Campus & Community

Newsmakers

4 min read

CLC HONORS SHINAGEL, HAYNES

The Friends of the Community Learning Center (CLC) in Cambridge, Mass., has presented its Community Appreciation Award to Lilith Haynes, director of the Institute for English Language Programs, and Dean of Continuing Education and University Extension Michael Shinagel. The two received the award June 1 in recognition of their exceptional support of the CLC’s work.

For more than 11 years, Shinagel and Haynes (through the Harvard Extension School) have made nearly 200 scholarships available for CLC students to attend the Harvard Institute for English Language (IEL) Programs. The scholarships have been instrumental in helping these students improve their English language skills, attend college, and integrate into the workforce.
The Friends of the Community Learning Center raises private funds and public awareness in support of the mission of the CLC. Each year, CLC provides free daytime and evening classes for more than 1,000 adult learners from 70 countries.

DUMBARTON OAKS LIBRARY ANNOUNCES NEW DIRECTOR OF STUDIES

John Beardsley, senior lecturer in the Department of Landscape Architecture in the Harvard Graduate School of Design, has been named the new director of studies in Garden and Landscape Studies at the Dumbarton Oaks Research Library and Collection in Washington, D.C. Among his many publications on public and environmental art are “Mario Schjetnan: Landscape, Architecture, and Urbanism” (Spacemaker Press, 2008) and “Earthworks and Beyond: Contemporary Art in the Landscape” (4th edition, Abbeville Press, 2006).

The library has also announced that Joanne Pillsbury, director of studies in Pre-Columbian Studies, has had her three-volume “Guide to Documentary Sources for Andean Studies, 1530-1900” published by the University of Oklahoma Press for the Center for Advanced Study in the Visual Arts.

============

* **WHAT TO PRODUCE**:
List each publication title that appears in quotation marks in the Newsmakers article.

* **THE DATA**:
============

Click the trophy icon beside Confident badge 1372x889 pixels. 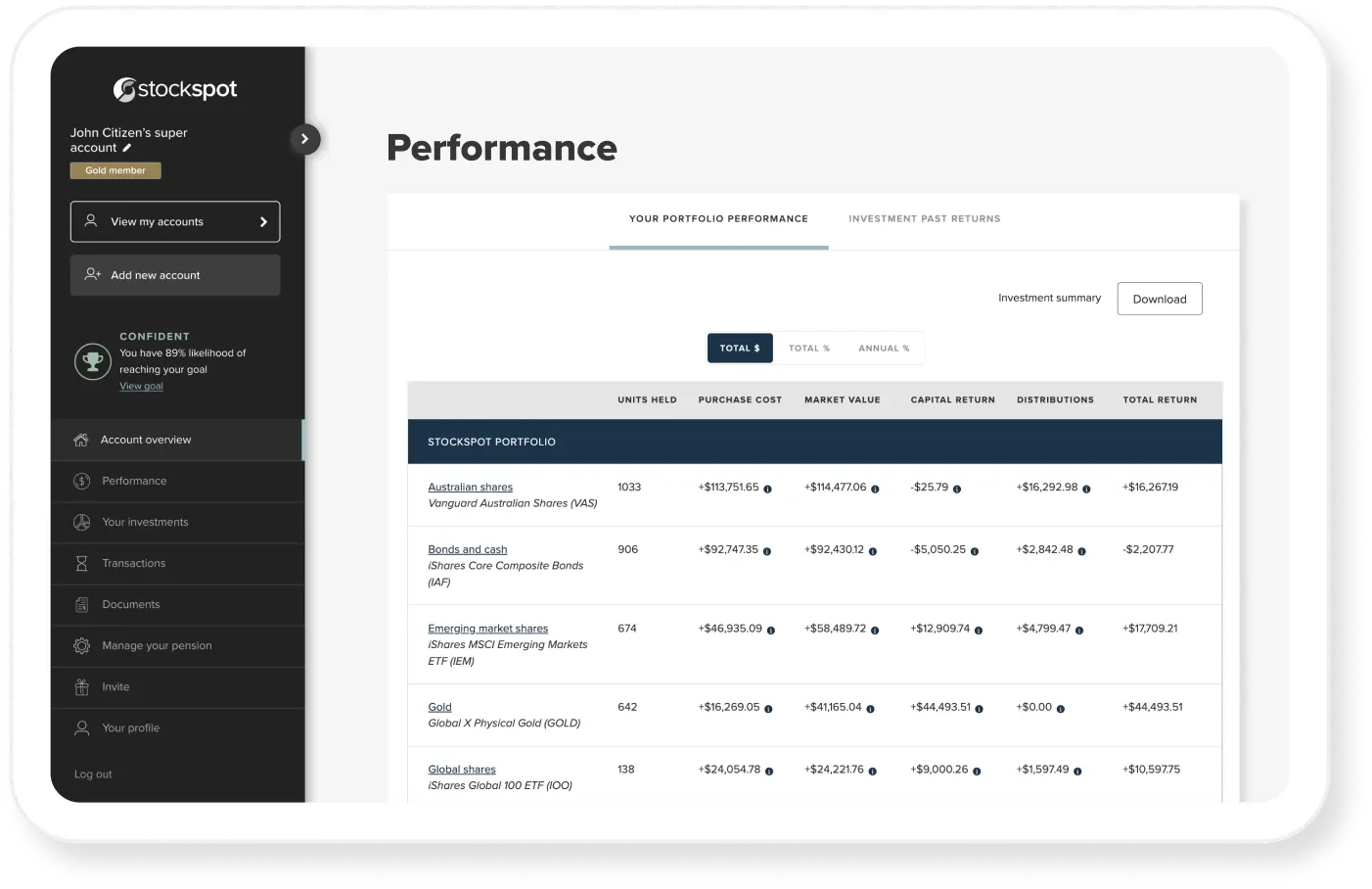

============

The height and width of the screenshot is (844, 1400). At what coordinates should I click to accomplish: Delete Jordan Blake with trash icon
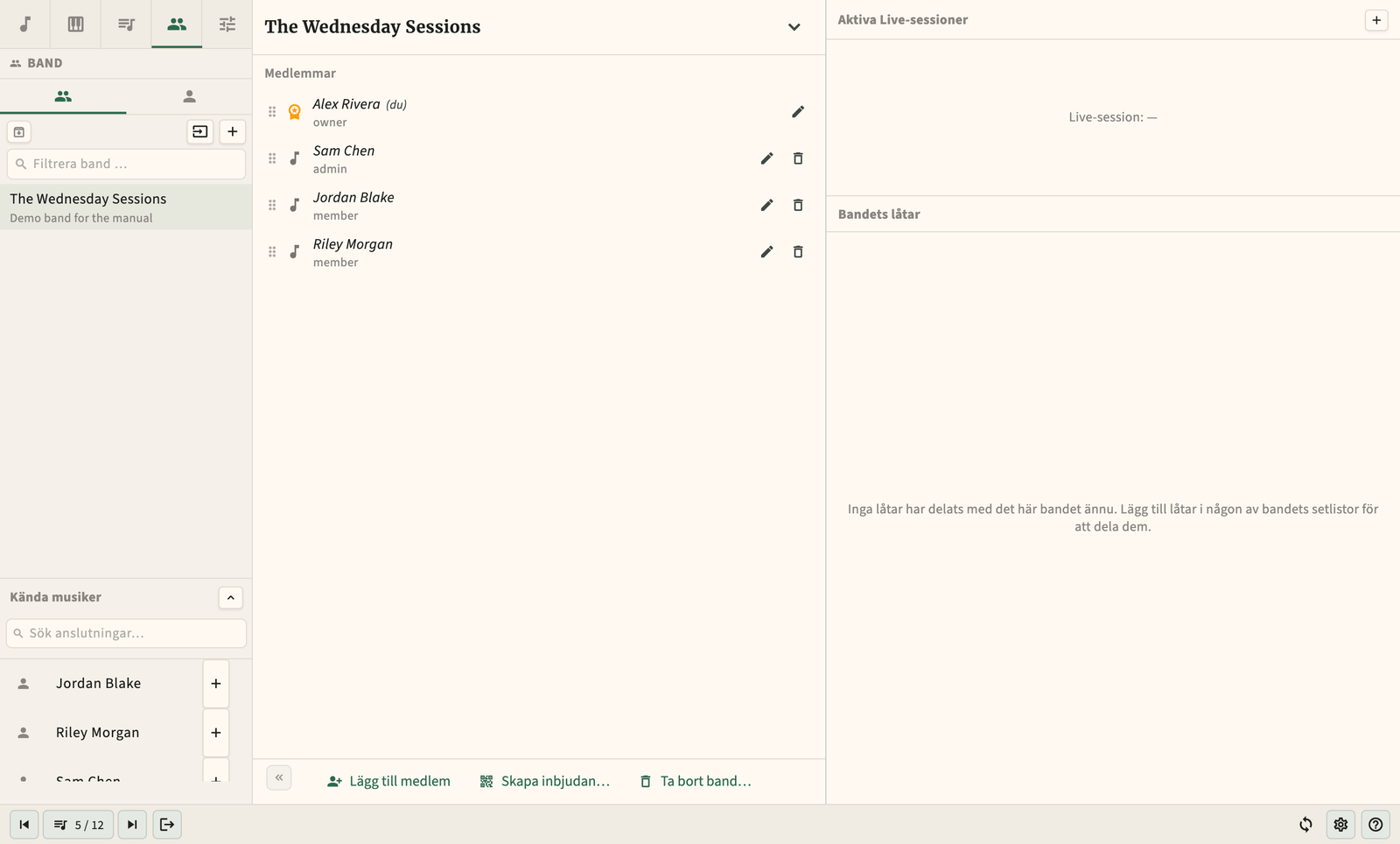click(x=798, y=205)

============

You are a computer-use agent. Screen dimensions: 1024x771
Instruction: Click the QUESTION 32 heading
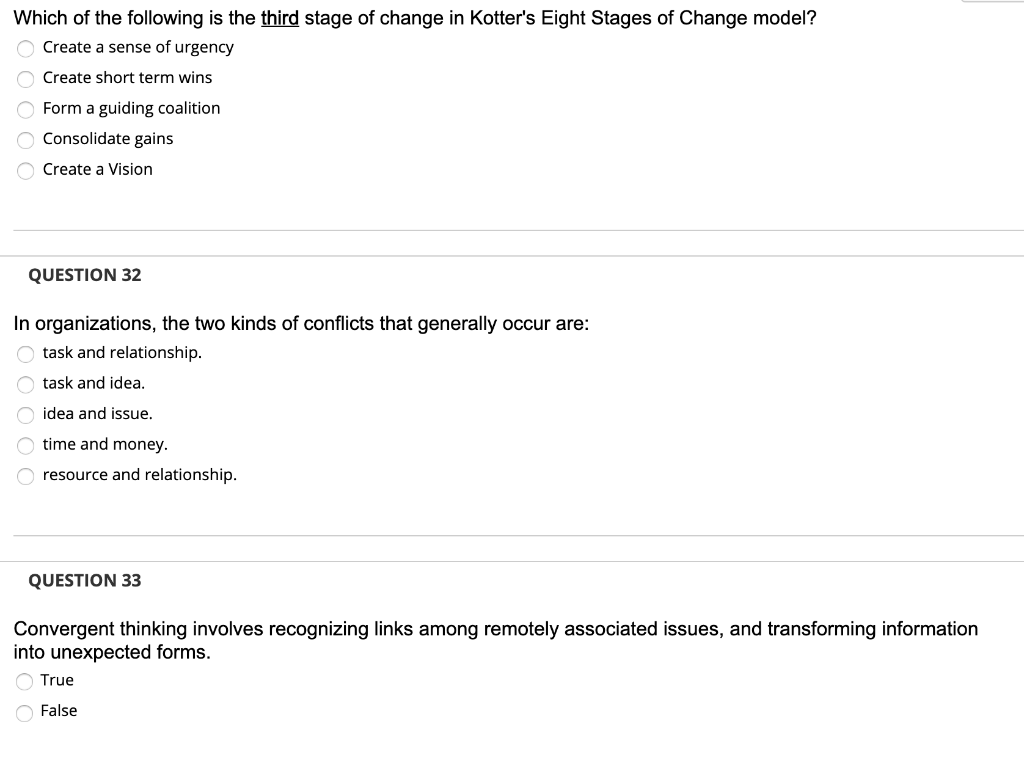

============

* **YOUR SOLUTION**:
- "Mario Schjetnan: Landscape, Architecture, and Urbanism"
- "Earthworks and Beyond: Contemporary Art in the Landscape"
- "Guide to Documentary Sources for Andean Studies, 1530-1900"